Work to be completed: Go to the line that contains "Open Track Packages and Manage Mail USPS link". Restate that line and each one after it exactly, through the end of the records, without pictures.
****************
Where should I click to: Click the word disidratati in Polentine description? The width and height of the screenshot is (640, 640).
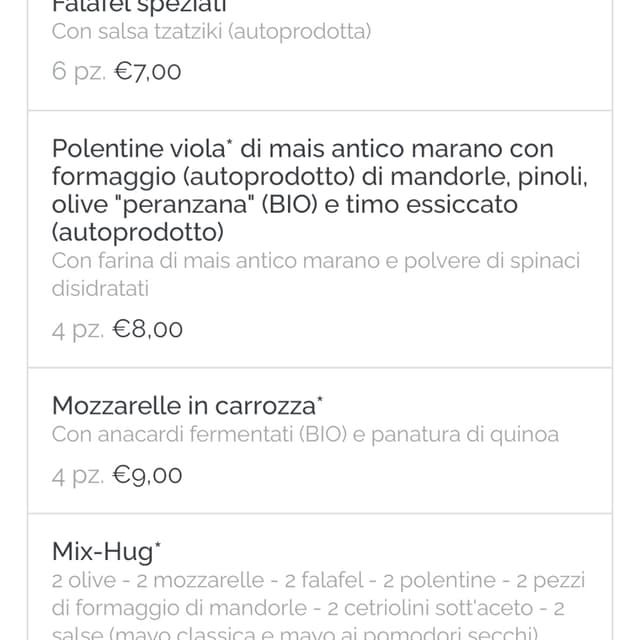tap(100, 289)
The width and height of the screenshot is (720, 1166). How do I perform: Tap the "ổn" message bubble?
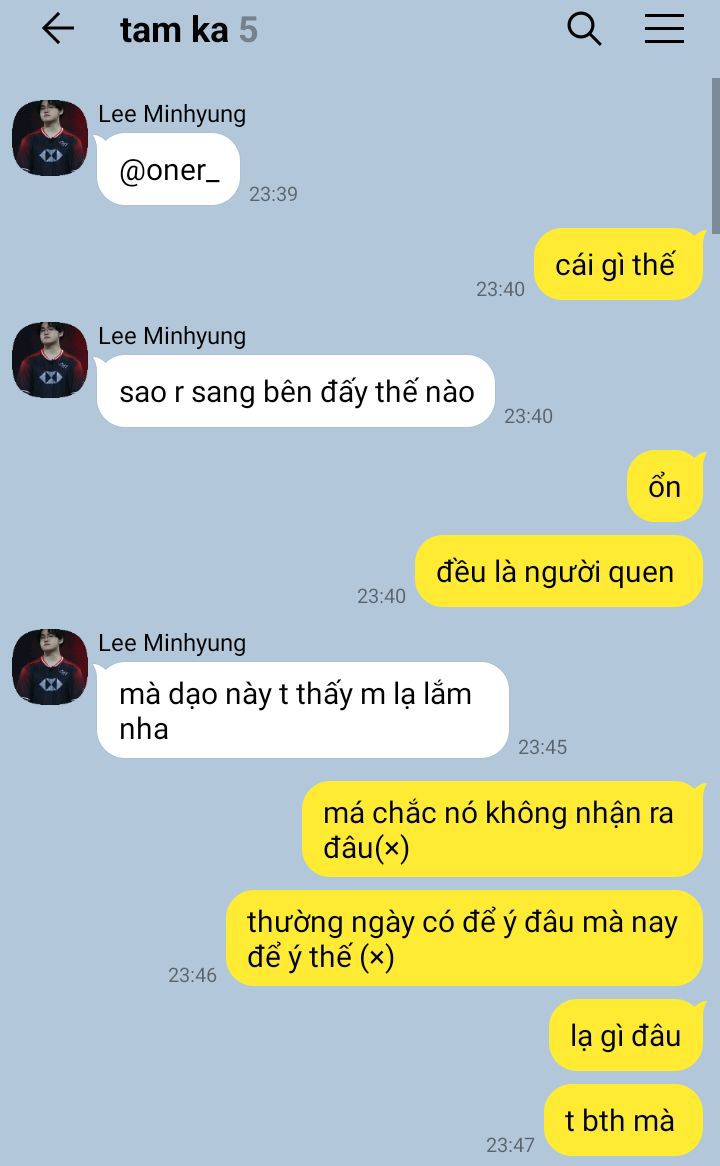pyautogui.click(x=665, y=486)
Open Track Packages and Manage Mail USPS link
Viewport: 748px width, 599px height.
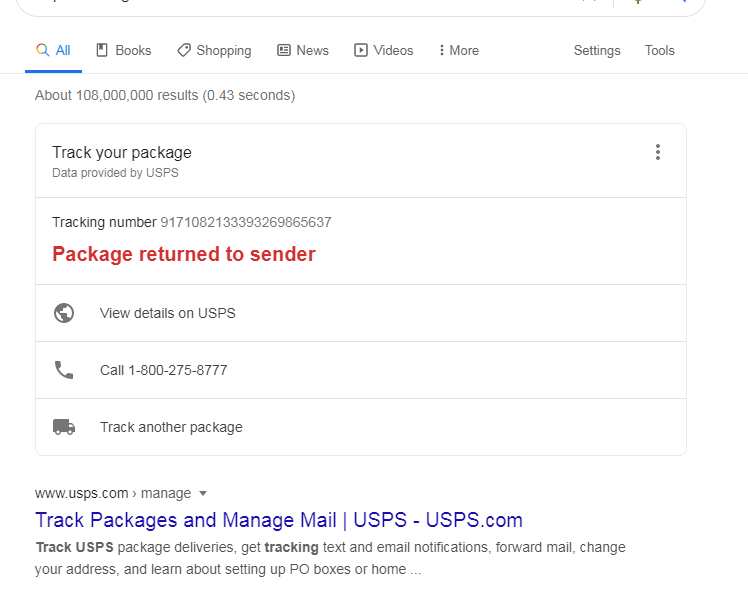click(x=279, y=520)
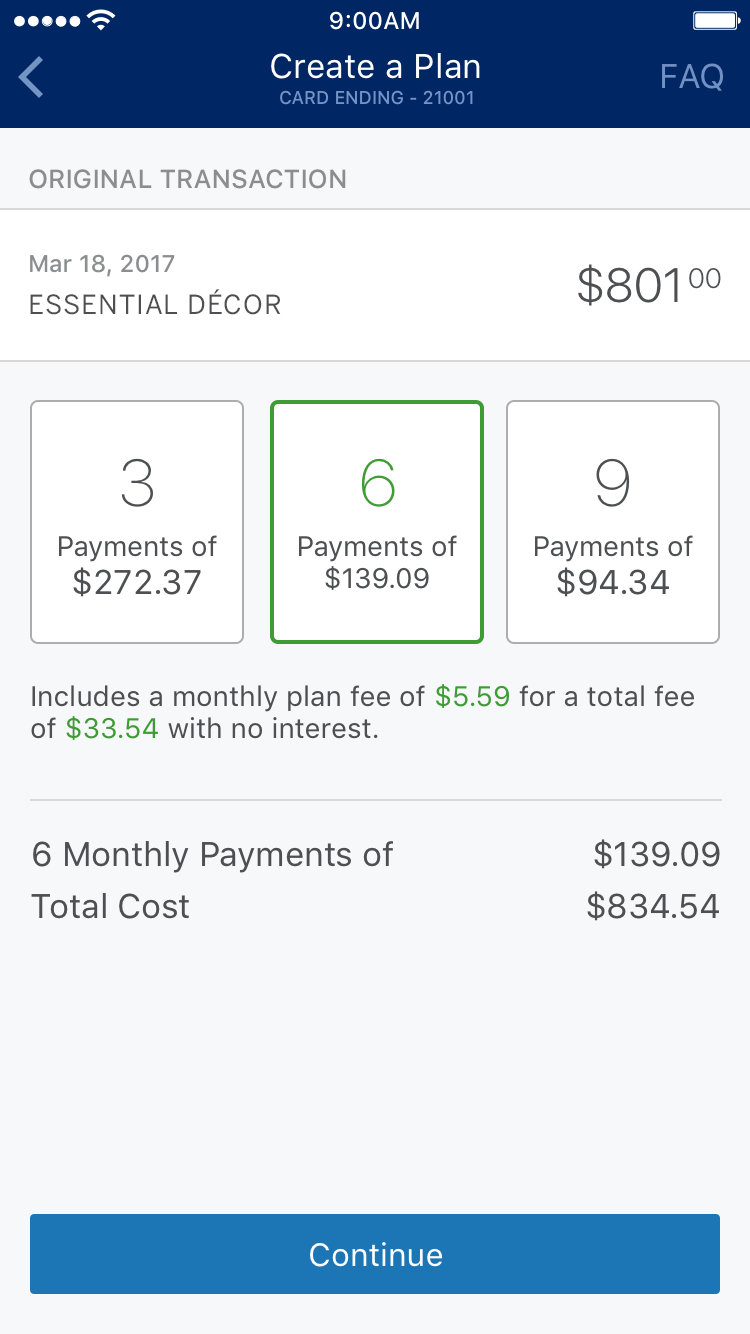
****************
Answer to this problem:
Open Track Packages and Manage Mail USPS link
Viewport: 748px width, 599px height.
click(x=279, y=520)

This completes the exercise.